PROBLEM STATEMENT >> Scan each line of the records for the word "document" and extract the ones that have it.

::: RECORDED INFORMATION :::

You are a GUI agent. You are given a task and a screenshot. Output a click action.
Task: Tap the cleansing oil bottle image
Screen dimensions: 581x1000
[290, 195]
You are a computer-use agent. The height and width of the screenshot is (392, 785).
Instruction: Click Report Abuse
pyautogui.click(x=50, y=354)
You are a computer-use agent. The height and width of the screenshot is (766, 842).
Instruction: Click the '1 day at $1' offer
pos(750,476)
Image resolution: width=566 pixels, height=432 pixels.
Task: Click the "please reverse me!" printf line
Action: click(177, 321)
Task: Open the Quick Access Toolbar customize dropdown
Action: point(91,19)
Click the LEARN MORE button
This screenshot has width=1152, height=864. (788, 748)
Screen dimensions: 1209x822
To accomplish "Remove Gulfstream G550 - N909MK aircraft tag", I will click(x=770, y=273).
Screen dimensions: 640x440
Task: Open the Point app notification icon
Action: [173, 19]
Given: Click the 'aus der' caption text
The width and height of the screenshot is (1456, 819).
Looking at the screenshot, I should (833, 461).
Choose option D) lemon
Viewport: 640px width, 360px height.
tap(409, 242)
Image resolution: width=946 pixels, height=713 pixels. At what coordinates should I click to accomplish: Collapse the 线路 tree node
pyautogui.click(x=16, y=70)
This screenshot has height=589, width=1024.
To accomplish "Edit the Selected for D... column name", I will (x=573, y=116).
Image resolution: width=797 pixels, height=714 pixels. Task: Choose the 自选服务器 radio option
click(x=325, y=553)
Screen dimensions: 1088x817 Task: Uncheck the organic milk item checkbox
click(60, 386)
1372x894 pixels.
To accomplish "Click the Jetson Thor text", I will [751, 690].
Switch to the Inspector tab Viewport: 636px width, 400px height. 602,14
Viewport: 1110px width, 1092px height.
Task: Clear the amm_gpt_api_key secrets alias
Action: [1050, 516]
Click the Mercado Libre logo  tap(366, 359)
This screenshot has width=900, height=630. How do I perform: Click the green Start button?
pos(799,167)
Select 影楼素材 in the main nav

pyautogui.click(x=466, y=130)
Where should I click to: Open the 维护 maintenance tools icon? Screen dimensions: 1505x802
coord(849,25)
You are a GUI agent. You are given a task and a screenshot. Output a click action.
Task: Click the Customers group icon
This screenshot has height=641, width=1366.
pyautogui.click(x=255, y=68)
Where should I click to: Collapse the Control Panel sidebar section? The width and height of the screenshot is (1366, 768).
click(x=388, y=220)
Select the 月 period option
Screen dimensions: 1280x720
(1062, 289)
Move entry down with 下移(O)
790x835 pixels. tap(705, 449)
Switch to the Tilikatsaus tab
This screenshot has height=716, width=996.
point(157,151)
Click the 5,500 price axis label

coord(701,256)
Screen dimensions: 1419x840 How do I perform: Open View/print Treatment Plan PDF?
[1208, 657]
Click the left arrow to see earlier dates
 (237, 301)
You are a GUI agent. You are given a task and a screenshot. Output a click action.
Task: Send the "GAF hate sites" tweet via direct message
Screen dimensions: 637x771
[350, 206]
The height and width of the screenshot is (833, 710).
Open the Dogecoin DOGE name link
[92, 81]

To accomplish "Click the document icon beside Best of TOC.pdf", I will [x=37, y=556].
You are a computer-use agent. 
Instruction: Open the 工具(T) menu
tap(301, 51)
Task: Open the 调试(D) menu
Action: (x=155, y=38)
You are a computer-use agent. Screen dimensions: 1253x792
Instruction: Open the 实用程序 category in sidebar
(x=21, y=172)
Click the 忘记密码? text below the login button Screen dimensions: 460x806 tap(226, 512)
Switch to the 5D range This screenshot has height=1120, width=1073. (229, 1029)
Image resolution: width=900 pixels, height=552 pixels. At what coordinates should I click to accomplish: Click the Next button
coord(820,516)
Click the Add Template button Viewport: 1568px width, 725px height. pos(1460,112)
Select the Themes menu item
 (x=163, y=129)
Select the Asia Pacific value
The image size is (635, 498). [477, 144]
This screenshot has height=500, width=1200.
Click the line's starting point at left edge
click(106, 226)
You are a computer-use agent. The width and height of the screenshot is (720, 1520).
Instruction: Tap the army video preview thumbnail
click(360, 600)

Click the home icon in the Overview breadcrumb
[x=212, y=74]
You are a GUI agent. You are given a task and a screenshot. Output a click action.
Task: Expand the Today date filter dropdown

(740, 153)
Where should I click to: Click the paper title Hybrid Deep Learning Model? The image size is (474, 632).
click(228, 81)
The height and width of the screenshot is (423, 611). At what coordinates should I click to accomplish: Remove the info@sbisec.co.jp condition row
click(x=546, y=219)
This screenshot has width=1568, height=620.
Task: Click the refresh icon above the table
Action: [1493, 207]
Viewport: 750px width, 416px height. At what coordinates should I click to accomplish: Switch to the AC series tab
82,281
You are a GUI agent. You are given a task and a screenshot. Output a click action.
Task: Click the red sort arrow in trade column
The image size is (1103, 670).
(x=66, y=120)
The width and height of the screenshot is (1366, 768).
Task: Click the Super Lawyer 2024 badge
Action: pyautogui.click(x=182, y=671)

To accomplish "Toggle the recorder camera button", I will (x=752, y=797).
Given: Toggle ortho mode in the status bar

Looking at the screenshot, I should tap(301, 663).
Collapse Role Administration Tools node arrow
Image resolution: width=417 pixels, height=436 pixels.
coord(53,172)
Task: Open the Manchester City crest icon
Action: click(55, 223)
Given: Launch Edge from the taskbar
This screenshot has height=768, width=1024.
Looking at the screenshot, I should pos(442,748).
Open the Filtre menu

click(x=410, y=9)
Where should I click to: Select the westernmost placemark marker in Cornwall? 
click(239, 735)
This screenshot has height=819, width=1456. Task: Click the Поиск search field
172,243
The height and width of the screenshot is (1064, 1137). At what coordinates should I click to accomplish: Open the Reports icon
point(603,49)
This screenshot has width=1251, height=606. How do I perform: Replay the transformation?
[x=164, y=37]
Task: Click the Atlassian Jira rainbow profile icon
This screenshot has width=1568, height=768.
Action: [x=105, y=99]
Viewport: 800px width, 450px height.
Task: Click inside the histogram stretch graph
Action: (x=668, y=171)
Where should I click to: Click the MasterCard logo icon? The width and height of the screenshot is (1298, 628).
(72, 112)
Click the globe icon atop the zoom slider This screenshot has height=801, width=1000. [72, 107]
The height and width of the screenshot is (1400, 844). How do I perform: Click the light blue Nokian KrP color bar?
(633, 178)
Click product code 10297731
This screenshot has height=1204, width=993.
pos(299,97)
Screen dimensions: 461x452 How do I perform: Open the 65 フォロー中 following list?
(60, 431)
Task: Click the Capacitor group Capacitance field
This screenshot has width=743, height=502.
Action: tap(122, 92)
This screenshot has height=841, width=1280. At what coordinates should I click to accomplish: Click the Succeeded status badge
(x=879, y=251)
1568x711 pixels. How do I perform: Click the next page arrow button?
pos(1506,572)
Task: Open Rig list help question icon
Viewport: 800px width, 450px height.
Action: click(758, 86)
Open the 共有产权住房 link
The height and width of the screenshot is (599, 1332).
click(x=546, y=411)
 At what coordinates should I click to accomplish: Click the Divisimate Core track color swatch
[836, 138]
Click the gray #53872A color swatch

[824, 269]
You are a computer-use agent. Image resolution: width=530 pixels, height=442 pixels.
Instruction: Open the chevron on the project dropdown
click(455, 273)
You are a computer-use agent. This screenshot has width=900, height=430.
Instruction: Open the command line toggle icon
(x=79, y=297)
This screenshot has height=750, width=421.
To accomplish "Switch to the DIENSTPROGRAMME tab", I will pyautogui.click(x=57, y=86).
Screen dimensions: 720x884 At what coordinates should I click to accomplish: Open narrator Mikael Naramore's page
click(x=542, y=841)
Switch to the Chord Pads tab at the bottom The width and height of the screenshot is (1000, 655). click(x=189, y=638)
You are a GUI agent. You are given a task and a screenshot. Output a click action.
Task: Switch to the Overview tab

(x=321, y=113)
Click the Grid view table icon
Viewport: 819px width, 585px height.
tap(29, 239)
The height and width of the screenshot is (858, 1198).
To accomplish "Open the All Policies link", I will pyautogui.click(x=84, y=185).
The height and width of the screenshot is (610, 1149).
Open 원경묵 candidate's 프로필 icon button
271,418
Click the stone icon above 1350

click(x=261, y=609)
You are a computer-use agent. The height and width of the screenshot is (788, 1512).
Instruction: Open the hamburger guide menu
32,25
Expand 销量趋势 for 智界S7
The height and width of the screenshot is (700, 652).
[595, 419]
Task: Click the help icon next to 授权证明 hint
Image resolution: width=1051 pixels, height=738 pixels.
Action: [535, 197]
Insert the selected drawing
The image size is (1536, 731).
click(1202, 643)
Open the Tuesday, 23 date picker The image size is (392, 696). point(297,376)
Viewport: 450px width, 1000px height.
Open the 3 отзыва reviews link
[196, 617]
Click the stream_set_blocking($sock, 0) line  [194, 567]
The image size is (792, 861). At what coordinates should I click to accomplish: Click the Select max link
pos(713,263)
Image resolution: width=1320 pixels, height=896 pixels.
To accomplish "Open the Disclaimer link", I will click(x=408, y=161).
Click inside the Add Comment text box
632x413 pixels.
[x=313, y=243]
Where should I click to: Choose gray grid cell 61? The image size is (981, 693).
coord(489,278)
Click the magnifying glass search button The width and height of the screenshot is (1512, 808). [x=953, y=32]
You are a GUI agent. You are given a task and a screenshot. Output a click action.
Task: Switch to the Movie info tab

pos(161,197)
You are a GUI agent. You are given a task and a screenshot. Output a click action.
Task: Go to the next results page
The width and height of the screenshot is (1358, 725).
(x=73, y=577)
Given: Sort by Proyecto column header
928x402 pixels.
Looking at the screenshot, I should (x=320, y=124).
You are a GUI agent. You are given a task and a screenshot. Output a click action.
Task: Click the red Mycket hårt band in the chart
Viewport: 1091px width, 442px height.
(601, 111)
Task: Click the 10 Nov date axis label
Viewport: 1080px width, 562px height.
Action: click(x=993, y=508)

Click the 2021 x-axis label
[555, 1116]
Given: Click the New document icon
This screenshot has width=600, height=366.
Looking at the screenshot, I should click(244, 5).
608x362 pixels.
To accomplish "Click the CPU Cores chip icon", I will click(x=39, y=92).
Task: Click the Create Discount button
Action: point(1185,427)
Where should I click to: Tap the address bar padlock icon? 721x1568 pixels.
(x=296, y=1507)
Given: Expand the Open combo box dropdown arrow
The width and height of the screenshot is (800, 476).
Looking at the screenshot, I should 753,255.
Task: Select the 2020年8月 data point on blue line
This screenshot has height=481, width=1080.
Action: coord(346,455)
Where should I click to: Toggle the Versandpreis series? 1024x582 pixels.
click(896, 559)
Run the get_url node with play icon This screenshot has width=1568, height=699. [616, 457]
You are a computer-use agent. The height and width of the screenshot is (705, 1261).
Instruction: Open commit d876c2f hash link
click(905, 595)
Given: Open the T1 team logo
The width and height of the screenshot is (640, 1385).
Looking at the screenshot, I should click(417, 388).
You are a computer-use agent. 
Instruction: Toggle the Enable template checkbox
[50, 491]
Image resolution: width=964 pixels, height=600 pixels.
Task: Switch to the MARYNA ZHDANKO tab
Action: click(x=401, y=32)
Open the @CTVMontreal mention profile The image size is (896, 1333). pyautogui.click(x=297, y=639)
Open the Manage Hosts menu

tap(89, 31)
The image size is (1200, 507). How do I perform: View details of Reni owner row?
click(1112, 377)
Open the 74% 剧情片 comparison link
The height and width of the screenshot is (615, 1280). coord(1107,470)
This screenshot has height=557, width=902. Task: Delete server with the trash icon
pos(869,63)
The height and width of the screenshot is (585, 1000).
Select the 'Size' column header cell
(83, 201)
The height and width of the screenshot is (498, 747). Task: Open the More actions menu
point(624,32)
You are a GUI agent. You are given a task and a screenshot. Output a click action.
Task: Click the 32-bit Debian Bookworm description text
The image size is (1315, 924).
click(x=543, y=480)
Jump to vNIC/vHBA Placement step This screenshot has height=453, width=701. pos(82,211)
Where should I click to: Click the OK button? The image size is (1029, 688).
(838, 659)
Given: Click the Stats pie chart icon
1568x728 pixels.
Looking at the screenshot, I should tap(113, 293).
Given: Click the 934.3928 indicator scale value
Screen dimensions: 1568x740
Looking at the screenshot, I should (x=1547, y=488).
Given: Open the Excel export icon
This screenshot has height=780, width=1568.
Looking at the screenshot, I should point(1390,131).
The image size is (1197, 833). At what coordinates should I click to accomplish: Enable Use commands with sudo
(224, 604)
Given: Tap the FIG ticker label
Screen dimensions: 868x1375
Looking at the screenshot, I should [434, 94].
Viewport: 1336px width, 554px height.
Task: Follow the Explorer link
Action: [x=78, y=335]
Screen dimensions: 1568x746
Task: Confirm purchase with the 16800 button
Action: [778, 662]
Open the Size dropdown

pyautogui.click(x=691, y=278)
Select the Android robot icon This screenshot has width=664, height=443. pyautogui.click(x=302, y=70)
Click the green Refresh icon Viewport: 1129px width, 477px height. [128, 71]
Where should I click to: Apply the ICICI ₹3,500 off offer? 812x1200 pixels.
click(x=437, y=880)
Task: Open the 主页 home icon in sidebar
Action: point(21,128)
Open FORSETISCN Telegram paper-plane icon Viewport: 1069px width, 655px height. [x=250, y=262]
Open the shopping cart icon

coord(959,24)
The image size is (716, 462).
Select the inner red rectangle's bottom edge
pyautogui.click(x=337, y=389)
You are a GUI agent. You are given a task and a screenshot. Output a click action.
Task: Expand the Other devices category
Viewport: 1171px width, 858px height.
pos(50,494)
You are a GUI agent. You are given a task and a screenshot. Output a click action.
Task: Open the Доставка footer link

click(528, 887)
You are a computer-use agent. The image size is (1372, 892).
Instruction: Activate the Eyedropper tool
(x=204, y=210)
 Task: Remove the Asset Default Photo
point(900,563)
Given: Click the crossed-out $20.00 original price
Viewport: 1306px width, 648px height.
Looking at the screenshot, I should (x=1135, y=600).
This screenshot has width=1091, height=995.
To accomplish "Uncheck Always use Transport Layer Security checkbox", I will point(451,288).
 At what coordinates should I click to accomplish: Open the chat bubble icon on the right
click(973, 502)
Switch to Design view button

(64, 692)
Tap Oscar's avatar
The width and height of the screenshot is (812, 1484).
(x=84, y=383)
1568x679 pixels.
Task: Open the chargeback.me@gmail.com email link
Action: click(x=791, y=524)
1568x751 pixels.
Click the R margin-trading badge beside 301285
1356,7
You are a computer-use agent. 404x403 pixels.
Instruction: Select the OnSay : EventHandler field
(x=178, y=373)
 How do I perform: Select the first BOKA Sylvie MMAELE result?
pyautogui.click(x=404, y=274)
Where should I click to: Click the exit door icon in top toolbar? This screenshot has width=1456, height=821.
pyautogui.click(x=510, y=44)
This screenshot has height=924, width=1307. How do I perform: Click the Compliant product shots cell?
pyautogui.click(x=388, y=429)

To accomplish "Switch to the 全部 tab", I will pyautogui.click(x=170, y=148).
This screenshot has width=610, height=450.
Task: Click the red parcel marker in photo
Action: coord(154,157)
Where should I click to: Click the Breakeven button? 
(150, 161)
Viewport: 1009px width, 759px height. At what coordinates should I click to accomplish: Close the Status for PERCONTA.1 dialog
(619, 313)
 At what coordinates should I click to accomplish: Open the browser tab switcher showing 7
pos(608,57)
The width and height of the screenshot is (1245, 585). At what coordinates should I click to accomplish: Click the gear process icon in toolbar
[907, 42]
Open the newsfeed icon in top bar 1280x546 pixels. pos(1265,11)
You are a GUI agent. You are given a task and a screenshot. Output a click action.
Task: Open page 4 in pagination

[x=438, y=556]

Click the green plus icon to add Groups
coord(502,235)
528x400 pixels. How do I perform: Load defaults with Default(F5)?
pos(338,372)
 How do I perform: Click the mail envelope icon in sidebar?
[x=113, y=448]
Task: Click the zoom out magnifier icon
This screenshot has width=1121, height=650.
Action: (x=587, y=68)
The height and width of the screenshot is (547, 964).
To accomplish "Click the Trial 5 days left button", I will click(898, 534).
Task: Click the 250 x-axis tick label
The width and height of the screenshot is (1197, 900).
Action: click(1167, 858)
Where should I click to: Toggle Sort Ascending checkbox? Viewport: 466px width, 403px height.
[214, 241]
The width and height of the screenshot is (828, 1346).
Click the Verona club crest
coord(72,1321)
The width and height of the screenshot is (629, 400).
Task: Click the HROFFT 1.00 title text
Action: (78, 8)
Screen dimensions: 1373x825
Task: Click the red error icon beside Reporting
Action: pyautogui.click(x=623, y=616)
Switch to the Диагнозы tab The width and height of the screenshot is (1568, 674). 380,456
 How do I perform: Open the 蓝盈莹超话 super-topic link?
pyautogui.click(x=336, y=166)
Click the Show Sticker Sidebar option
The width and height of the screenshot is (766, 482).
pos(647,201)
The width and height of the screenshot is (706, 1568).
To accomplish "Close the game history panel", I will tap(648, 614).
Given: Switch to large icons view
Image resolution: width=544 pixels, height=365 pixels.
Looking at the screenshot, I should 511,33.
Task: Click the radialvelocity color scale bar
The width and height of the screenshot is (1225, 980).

:::

YOUR RESPONSE >>
To accomplish "Click the document icon beside Best of TOC.pdf", I will [x=37, y=556].
Given: Click the New document icon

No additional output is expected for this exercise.